The dirty secret of data science / data analysis right now is that what everyone talks about is machine learning, Kaggle competitions, "deep learning", or other things. This is because it's sexy and it sounds good.
The truth is that 80% of what people actually do is data munging and data visualization. Sure, a few companies like Google, Facebook, Baidu, and others use the high level math, however, those are generally anomalies. There are thousands of business that would kill to have the reader do what they did for their boss.
Seriously, the truth is that being directionally right is more important for 99% of business than the 1% improvement that a new machine learning technique can give you.
Data Analyst, Data Engineer, Data Scientist, ...
Here's an interesting take on it from a "data science bootcamp" company: Insight Data Science - "Data Science vs Data Enginering"
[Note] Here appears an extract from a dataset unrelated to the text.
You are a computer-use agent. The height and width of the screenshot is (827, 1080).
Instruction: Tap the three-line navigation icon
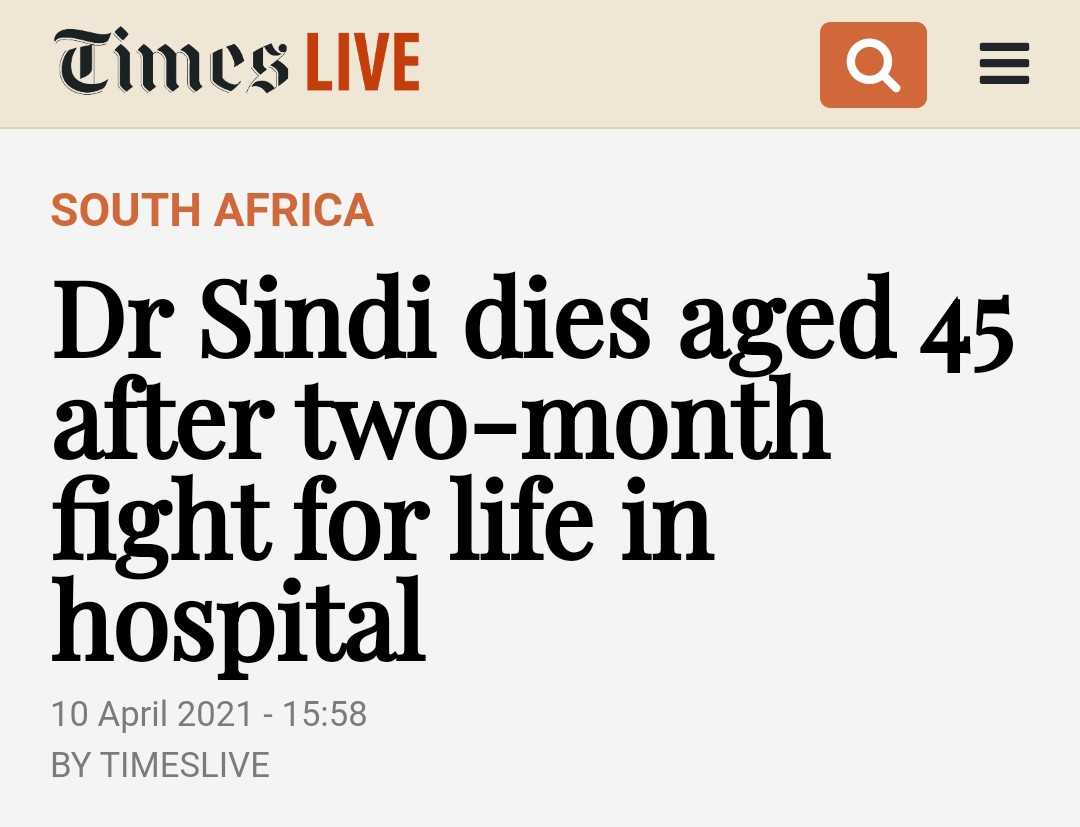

The key paragraph for this conversation is the following:
A good data engineer is has extensive knowledge on databases and best engineering practices. These include handling and logging errors, monitoring the system, building human-fault-tolerant pipelines, understanding what is necessary to scale up, addressing continuous integration, knowledge of database administration, maintaining data cleaning, and ensuring a deterministic pipeline.
So given what our reader described doing, most of what they did with the extracting, munging, making the process replicable would fall into the rubric of the title called "Data Engineering". The analysis part and the visualization part then would fall into the "Data Science" / "Data Analyst" rubric.
The boss was pleased
The sexy parts (which a handful of people may do) get talked about, while the grunt work, which is actually more commercially useful, is ignored. The key thing the reader mentioned was that the boss was pleased. This is after all the thing that matters. Not whether heavy math was used or logic or a combination, the key thing that matters is that a problem was solved.
To that end, we told the reader, that yes - someone like them can say they know a bit of data analysis, even though the work they do involves no heavy mathematics?
So the next time you feel math envy - really ask yourself what problems you want to be solving and is more and more math really the way to go.